##### DATA SECTION #####

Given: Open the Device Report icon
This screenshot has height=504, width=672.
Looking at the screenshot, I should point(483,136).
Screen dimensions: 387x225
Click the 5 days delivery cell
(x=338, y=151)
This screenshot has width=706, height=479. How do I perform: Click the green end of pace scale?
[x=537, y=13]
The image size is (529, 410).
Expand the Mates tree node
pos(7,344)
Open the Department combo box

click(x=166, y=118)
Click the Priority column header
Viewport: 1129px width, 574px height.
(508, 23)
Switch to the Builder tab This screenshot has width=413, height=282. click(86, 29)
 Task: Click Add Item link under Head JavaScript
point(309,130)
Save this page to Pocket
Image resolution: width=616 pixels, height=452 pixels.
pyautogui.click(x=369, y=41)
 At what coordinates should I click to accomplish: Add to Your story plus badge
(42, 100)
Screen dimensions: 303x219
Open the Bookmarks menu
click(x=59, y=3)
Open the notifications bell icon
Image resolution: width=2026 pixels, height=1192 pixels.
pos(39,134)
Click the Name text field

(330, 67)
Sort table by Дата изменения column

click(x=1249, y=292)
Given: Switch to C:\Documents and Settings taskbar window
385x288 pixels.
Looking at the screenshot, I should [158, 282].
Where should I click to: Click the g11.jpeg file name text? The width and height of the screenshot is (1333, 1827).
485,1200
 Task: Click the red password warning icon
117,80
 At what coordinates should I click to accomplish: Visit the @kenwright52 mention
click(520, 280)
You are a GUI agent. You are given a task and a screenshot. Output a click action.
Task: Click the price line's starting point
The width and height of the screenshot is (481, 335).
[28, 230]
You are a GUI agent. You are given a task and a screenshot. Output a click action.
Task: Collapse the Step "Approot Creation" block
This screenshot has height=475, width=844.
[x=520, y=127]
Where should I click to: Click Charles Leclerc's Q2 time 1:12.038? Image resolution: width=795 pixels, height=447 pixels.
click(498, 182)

#####

## YOUR INSTRUCTIONS
Go line by line through the entries above and tally those that hold the word "dimensions"; give the tally alone.

## SOLUTION
2